Aparentemente, uma vez que ele percebeu que J se foi, ele rasgou os soldados restantes em pedaços com as próprias mãos.

Aparentemente.

É claro que não compro essa, porque a história soa um pouco à esquerda do que considero credível, mas, então, tenho ouvido todo tipo de merda sobre Warner nos últimos dias. Ele deixou de ser apenas relativamente consequente para se tornar genuinamente aterrorizante e assumir o status de super-herói – em trinta e seis horas. Em uma reviravolta na história que eu nunca poderia ter esperado, as pessoas aqui estão subitamente obcecadas por ele.

Eles acham que ele salvou nossas vidas.

Um dos voluntários que verificou meu ferimento ontem me disse que ouviu alguém dizer que viu Warner arrancar uma árvore inteira com apenas uma mão.

Tradução: Ele provavelmente quebrou um galho de árvore.

Outra pessoa me disse que ouvira de um amigo que uma garota o vira salvar um grupo de crianças do fogo amigo.

Tradução: Ele provavelmente jogou um monte de crianças no chão.

Outra pessoa me disse que Warner havia assassinado sozinho quase todos os soldados supremos.

Tradução...

Ok, esse último é meio que verdade.

Mas sei que Warner não estava tentando fazer um favor a ninguém aqui. Ele não dá a mínima para ser um herói.

Ele estava apenas tentando salvar a vida de J.

— Você deveria falar com ele, — diz Castle, e eu me assusto tanto que ele dá um pulo para trás, surtando por um segundo também.

— Desculpe, senhor, — eu digo, tentando diminuir minha frequência cardíaca. — Eu não vi você aí.

— Está tudo bem, — diz Castle.

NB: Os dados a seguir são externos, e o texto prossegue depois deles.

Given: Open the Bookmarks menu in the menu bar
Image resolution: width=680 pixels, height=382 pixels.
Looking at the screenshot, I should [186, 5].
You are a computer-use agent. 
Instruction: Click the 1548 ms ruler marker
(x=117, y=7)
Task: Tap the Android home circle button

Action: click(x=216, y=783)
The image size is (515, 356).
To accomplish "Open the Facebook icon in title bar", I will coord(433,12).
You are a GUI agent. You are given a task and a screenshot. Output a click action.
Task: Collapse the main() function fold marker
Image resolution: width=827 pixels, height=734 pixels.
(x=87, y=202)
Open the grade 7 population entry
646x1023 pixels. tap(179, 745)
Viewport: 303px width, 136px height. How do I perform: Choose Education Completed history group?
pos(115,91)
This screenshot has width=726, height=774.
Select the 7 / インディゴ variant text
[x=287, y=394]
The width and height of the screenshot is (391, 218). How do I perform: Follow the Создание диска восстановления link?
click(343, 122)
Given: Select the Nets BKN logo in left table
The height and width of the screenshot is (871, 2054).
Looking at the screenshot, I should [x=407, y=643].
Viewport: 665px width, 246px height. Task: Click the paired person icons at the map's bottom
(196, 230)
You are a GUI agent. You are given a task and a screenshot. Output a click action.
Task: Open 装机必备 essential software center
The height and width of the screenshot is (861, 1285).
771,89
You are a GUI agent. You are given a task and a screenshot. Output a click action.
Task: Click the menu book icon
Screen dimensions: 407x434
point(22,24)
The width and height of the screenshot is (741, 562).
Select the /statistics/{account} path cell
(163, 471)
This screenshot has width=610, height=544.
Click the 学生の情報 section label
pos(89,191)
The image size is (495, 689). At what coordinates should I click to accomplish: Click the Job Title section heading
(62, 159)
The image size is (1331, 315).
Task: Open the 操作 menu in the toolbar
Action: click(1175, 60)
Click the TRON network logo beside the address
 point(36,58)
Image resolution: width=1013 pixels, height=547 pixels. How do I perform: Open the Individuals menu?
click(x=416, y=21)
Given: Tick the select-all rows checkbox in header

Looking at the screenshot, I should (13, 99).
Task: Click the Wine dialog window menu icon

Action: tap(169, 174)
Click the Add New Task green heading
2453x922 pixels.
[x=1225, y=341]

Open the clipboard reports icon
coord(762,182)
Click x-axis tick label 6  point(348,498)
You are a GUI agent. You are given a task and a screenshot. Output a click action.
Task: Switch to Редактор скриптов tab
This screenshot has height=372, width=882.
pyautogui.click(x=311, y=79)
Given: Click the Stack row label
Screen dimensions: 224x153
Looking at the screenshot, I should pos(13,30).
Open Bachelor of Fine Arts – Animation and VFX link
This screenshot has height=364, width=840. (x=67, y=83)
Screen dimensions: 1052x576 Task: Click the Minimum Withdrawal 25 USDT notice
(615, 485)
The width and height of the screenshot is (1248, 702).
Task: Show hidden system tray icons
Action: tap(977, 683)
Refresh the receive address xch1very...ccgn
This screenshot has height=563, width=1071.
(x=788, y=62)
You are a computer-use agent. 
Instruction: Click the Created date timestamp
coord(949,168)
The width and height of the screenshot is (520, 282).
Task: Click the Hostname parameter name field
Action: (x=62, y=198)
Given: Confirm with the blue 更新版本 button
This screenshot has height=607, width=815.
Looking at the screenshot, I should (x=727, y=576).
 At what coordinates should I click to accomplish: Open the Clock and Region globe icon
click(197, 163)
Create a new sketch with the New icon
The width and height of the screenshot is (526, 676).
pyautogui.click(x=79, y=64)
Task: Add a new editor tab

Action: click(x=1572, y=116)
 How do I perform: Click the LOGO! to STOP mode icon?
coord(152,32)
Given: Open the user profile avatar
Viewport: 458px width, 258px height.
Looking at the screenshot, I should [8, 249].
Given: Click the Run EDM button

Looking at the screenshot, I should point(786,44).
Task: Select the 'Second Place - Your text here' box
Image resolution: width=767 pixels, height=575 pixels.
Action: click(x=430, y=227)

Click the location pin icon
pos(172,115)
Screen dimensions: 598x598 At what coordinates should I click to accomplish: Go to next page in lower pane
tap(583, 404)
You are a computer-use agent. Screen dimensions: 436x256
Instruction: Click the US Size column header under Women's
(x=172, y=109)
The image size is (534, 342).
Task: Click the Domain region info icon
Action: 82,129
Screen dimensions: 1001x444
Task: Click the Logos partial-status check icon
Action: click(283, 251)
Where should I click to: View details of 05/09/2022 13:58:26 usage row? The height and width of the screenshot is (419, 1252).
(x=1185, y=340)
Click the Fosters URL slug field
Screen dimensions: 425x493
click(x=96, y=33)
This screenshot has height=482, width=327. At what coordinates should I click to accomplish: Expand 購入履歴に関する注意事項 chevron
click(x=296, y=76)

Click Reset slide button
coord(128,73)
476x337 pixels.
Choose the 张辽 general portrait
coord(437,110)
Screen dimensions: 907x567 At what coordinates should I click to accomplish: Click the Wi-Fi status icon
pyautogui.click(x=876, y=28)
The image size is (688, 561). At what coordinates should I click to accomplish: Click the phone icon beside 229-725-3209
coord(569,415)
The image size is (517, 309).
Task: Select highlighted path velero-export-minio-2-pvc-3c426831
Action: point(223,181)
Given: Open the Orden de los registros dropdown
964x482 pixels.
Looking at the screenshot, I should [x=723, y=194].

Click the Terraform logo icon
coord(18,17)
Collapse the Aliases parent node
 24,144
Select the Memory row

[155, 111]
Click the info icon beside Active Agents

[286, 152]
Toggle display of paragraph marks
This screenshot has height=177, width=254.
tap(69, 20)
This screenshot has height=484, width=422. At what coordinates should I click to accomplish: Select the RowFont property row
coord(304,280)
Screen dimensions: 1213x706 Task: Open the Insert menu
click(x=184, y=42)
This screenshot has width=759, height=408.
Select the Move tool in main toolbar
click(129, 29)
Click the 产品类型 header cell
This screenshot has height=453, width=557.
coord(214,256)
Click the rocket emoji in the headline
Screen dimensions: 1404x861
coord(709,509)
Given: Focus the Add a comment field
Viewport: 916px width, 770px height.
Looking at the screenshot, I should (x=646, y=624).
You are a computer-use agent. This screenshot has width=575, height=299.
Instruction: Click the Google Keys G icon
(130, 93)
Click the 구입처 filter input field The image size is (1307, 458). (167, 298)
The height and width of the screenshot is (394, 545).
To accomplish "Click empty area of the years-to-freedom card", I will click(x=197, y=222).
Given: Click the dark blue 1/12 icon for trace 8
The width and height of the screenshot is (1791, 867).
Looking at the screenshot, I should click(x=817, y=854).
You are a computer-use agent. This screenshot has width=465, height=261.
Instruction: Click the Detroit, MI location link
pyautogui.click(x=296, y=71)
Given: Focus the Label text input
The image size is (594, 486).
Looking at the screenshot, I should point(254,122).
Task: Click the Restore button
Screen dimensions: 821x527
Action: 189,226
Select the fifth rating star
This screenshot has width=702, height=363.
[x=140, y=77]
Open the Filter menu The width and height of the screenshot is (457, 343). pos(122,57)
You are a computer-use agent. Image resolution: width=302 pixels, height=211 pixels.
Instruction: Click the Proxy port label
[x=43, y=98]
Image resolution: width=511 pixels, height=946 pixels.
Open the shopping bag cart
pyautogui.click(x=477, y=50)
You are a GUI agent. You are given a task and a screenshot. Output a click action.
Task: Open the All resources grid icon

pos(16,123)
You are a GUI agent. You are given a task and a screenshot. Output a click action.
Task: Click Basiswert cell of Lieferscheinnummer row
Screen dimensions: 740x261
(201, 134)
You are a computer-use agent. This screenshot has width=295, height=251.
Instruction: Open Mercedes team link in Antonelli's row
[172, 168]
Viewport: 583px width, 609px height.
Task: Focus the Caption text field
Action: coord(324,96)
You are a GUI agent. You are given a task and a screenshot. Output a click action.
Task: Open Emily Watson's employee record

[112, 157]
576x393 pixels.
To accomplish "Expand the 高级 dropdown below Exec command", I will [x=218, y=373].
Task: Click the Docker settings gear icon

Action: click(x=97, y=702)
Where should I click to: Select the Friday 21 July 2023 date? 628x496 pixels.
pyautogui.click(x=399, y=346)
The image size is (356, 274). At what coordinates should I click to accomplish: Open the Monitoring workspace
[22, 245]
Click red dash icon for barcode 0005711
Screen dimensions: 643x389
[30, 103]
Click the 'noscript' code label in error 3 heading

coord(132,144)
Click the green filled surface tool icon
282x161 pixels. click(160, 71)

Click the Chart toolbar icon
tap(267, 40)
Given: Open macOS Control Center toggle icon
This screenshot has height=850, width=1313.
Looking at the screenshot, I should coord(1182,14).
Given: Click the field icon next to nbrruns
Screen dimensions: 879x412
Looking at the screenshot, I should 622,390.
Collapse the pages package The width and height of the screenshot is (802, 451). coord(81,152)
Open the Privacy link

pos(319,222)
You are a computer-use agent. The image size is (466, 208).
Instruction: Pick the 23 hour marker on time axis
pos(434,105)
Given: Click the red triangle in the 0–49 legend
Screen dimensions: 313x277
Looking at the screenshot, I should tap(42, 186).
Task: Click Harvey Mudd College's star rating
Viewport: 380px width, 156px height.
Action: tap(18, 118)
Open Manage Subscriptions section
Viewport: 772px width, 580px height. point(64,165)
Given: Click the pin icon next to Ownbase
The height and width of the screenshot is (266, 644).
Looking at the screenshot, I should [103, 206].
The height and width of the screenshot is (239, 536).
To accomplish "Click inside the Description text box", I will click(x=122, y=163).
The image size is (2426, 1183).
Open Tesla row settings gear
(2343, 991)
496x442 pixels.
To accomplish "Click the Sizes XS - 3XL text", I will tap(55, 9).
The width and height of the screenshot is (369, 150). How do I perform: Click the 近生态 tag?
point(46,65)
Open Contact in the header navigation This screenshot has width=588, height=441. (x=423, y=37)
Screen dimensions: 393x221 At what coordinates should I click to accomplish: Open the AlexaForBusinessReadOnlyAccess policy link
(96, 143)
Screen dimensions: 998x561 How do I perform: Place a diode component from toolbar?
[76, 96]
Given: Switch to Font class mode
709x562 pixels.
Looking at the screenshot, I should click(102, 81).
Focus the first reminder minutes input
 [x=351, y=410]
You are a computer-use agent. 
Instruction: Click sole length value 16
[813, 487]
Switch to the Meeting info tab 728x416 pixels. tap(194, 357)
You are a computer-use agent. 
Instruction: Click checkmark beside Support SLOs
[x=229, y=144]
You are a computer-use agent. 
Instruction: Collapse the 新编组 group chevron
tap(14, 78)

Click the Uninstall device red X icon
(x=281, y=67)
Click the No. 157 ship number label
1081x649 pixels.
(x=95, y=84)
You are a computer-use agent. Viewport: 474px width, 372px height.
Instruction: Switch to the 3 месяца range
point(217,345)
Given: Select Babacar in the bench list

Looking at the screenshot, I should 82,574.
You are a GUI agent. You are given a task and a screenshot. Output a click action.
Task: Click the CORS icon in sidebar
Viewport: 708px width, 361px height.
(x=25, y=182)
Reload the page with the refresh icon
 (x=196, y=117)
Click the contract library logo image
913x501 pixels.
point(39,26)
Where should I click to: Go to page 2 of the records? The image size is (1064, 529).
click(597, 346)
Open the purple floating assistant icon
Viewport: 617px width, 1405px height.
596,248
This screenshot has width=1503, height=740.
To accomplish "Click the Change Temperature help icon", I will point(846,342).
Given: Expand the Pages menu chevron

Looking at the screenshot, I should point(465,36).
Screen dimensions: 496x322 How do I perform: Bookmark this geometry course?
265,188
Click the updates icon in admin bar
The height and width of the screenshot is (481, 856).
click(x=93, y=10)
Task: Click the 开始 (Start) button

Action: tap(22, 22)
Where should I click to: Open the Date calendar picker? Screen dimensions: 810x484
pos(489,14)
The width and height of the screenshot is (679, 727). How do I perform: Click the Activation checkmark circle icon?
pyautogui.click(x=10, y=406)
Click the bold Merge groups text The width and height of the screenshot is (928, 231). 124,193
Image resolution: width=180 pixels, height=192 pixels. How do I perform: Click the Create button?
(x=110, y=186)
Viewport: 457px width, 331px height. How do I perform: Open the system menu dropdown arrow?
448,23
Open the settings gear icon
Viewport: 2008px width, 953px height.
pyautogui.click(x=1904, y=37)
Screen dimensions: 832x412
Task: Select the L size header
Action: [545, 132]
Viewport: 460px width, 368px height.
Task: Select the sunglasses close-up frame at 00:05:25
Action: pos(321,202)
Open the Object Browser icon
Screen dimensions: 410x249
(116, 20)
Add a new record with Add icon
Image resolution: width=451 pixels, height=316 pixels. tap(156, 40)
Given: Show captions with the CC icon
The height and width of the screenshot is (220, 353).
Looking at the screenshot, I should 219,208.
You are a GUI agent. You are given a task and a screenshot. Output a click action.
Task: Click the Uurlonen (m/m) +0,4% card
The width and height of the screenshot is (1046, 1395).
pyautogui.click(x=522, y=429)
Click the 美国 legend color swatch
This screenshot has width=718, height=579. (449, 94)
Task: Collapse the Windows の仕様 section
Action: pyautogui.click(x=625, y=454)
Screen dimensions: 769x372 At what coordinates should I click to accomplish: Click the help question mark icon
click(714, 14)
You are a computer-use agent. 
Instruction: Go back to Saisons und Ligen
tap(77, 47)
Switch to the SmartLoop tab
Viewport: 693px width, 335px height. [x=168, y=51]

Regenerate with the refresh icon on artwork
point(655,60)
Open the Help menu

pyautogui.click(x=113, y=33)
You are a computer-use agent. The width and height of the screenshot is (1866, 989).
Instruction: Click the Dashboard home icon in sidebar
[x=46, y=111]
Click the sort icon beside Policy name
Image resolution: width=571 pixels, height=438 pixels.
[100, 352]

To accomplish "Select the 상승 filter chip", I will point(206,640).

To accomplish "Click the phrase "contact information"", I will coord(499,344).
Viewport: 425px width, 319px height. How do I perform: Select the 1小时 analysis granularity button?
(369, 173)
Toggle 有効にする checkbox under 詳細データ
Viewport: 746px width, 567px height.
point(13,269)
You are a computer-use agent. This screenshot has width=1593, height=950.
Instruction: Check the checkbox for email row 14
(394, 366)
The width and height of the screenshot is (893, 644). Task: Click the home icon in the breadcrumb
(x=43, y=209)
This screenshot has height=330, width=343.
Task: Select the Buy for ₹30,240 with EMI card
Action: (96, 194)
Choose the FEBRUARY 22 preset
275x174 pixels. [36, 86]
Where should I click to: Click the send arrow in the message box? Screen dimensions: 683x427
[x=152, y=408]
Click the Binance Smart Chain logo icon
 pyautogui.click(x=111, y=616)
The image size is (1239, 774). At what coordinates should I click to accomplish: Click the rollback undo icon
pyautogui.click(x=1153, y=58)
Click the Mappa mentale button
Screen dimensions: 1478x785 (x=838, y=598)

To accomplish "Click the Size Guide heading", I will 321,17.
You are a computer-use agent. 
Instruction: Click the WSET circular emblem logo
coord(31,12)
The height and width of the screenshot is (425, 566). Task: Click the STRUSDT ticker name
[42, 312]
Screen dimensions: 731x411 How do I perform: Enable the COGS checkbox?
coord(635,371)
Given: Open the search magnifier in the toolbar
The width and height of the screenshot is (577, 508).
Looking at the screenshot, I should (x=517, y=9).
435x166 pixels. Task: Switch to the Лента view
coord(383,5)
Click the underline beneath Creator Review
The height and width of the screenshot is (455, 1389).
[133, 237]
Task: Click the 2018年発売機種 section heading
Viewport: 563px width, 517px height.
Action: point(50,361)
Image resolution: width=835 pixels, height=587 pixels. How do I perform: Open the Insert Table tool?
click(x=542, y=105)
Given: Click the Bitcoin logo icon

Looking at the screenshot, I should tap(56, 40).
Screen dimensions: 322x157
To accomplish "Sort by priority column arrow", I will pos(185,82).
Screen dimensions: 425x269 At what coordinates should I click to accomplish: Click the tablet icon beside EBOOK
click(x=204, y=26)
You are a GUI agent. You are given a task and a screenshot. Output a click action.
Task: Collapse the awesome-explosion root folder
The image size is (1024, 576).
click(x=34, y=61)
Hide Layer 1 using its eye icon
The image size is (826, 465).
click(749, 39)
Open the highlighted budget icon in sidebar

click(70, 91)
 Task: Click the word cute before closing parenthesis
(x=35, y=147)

Ele está sorrindo, mas seus olhos estão tristes. Exaustos. — Como vai você?

— Tão bem quanto se pode esperar, — digo. — Como está Sam?

— Tão bem quanto se pode esperar, — diz ele. — Nouria está lutando, é claro, mas Sam deve conseguir se recuperar totalmente. As meninas dizem que era principalmente uma ferida de carne. Seu crânio estava fraturado, mas elas estão confiantes de que podem recuperá-lo quase do jeito que era. — Ele suspira. — Elas ficarão bem, as duas. Com o tempo.

Eu o estudo por um momento, de repente o vendo como nunca o vi antes: Velho.

Os dreads de Castle estão desamarrados, pairando soltos em seu rosto, e algo sobre o rompimento de seu estilo habitual – dreads amarrados ordenadamente na base de seu pescoço – me faz perceber coisas que eu nunca tinha visto antes. Novos cabelos grisalhos.

Novas rugas ao redor dos olhos, da testa. Leva um pouco mais de tempo para se endireitar como costumava fazer. Ele parece cansado. Parece que ele foi chutado muitas vezes.

Como o resto de nós.

— Eu odeio que isso seja o que parece ter conquistado a distância entre nós, — diz ele após um período de silêncio. — Mas agora Nouria e eu, os dois líderes da resistência, sofremos grandes perdas. A coisa toda foi difícil para ela, assim como foi para mim. Ela precisa de mais tempo para se recuperar.

Eu respiro fundo.

Até a menção daquele tempo sombrio inspira uma dor no meu coração. Não me permito pensar muito na casca de uma pessoa que Castle se tornou depois que perdemos o Ponto Ômega. Se o fizer, os sentimentos me dominam tão completamente que eu me afundo direto na raiva. Eu sei que ele estava sofrendo. Eu sei que havia muita coisa acontecendo.

Eu sei que foi difícil para todos. Mas para mim, perder Castle assim – ainda que temporariamente – era pior do que perder todo mundo. Eu precisava dele, e parecia que ele havia me abandonado.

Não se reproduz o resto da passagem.